TP: It’s just an expression of pure joy. We play the music that I and other band members love. It’s flipping the joy switch. I count it down, and we’re just off to the races. I suppose I feel responsible for having prepared all that music; but when I’m playing it, I feel that it has gone through me, that I haven’t generated it. To me, musicians are conduits, not vessels: I don’t feel responsible for the music. When people compliment me, I don’t know what to say. I suppose, if I were playing a completely written-out piece of music, OK. But when it gets into improvising, I don’t know what will come out. It will depend on my mood, or my health, or the angle of the sunlight, or moss growing on a tree. Who knows what will happen?

EH: How did you become a jazz pianist?

TP: I grew up on a steady diet of classical music. In my mid-teens, I became interested in jazz. In college, one of my professors turned me on to Dave Brubeck. Listening to Brubeck had quite an influence on me as a human being. I graduated from Grinnell College with a double major in English and music. I took a lot of ethno-musicology, Baroque music, surveys of western music courses, with a thorough grounding in theory too, because jazz is a highly theoretical undertaking. The complex harmonies, the rhythms, the voicings — it’s a lifelong study.

EH: Tell me about the structure of jazz pieces.

TP: Jazz is not everyone’s cup of tea because (to many people) it sounds chaotic. If you have four musicians, you have four musicians improvising simultaneously. Many types of musicians use lead sheets. A lead sheet is the skeleton of the piece. The skeleton involves seeing the harmonic structure. You have a series of chords, the so-called chord progression. You have the melodic component. You have a time signature. You have a key signature. You may have a tempo marking. Then it’s up to the musicians to take that and run with it.

Improvising has been called an instantaneous form of composition. Composition has been described as extremely slow improvising. From measure to measure, a composer (Beethoven or Aaron Copeland) might suppose, “I could do this, no I’ll do that.” It’s glacial improvising.

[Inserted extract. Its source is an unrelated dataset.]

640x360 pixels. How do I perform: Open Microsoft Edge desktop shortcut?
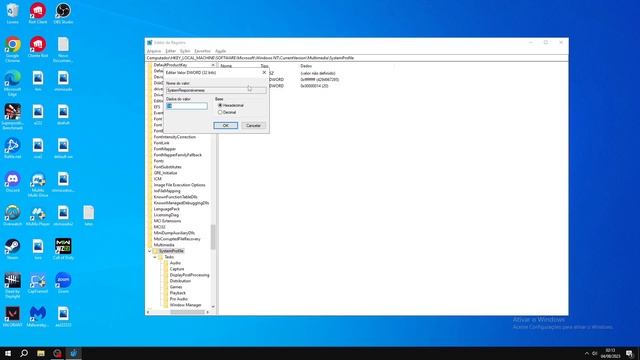[13, 83]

EH: What is the direction of jazz?

TP: There is jazz fusion: Just as jazz fused with classical music, just as it fused with rock, just as it fused with Latin music, just as it fused with funk, jazz is now fused with hip-hop. It means that the music will continue to thrive. Jazz has proven to be very adaptable. If new music isn’t being created within the given genre, then as far as I’m concerned, the music is dead or dying. I compare it with museum exhibits in glass cases. You walk through a gallery and look. But I always want to look outside the museum and see what’s going on.